Human override cannot break agent state. If a human intervenes—overrides a decision, corrects a classification, redirects a workflow—the system must incorporate that intervention cleanly. Too many agent architectures treat human input as an interruption rather than a first-class event. If overriding an agent decision leaves the system in an inconsistent state, your architecture is wrong.

Design for graceful degradation. When a component fails or a model produces low-confidence output, the system should narrow its scope rather than halt entirely. This means defining fallback behaviors at every level of the architecture. A fully autonomous agent that degrades to a semi-autonomous agent that degrades to a human-in-the-loop tool is more useful than one that either works perfectly or crashes.

Separate planning from execution. The agent that decides what to do should not be the same agent that does it. This is the principle of separation of concerns applied to agent architectures, and it makes everything else—governance, observability, human override—dramatically easier to implement.

Test at the system level, not just the component level. An agent that scores well on benchmarks can still produce terrible outcomes when composed with other agents. Integration testing for agent systems is harder than for traditional software—the behavior is non-deterministic, the state space is enormous—but it is not optional.

Who Should Build These Systems

The next generation of agentic AI systems will be built by people who understand both the capabilities of foundation models and the discipline required to compose them into reliable, governable, observable systems. That combination is rare today because the fields have not historically overlapped.

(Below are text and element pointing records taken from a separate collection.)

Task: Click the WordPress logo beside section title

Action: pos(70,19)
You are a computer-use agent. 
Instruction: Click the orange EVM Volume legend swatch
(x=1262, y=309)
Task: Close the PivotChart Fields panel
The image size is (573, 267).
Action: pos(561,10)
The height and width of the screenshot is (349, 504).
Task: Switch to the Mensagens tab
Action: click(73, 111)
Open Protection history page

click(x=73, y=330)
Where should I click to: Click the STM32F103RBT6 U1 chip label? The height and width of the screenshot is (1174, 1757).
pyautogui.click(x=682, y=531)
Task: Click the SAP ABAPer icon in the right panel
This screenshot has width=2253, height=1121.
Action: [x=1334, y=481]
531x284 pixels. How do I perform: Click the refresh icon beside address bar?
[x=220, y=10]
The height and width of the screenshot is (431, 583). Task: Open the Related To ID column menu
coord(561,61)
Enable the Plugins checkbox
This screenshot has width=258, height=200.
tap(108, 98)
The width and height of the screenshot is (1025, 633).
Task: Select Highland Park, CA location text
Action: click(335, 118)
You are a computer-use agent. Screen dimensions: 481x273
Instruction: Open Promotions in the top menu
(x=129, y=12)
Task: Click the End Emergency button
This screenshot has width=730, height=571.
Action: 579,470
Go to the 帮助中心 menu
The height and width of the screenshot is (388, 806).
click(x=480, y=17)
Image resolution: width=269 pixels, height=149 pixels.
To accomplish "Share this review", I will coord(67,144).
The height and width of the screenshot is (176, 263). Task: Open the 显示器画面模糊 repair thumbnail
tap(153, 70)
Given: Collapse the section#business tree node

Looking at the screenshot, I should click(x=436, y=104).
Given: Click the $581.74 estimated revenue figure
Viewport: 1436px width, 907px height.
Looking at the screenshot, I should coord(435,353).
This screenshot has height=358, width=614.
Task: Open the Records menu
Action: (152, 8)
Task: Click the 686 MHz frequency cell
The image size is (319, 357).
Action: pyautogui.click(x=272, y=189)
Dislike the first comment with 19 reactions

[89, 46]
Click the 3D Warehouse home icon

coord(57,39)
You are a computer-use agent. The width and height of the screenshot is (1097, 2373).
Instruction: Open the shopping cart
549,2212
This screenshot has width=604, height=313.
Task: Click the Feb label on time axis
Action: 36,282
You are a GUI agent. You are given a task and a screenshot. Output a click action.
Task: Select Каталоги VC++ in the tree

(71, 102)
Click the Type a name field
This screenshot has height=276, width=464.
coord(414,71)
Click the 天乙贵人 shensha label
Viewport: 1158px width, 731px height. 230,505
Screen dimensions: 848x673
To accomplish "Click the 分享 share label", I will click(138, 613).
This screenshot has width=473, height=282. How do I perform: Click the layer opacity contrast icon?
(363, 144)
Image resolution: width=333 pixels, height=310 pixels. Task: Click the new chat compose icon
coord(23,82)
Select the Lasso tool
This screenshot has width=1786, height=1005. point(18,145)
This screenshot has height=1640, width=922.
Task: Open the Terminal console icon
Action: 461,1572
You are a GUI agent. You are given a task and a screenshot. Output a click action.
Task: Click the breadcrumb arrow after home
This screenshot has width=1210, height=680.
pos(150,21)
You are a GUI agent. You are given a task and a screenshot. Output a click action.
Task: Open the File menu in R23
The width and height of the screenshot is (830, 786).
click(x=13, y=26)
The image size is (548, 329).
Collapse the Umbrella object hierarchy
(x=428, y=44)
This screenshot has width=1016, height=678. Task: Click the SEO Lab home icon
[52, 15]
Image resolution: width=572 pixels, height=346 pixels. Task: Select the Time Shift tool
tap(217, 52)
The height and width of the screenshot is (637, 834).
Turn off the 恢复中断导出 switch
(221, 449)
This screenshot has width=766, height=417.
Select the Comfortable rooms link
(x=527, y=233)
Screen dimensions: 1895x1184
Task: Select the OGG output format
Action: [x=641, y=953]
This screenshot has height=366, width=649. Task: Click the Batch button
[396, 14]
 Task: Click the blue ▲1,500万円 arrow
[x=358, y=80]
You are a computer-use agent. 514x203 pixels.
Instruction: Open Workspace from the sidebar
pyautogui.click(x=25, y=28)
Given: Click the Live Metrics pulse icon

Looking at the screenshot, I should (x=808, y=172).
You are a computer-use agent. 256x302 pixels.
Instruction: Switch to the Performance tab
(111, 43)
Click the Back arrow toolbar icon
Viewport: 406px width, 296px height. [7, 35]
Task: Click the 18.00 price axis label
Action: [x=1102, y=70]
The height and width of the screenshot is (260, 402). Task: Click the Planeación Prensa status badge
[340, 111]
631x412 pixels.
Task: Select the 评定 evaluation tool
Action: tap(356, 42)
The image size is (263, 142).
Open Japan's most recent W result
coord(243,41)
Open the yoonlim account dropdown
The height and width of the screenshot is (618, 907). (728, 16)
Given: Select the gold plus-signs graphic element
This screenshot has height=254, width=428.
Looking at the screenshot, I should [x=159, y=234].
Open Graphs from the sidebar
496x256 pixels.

ML researchers bring deep understanding of model capabilities and limitations. Software engineers bring distributed systems expertise and production discipline. But the challenge of building agent systems that work reliably at scale, in domains where failure matters, is fundamentally a systems engineering challenge. It requires thinking about failure modes, interfaces, governance, and degradation from the beginning—not as an afterthought once the demo works.

The gap between impressive demos and trustworthy production systems is not going to close itself. It is going to be closed by engineers who treat agent architectures with the same rigor we apply to any other safety-critical system. The models are good enough. The engineering discipline is what is missing.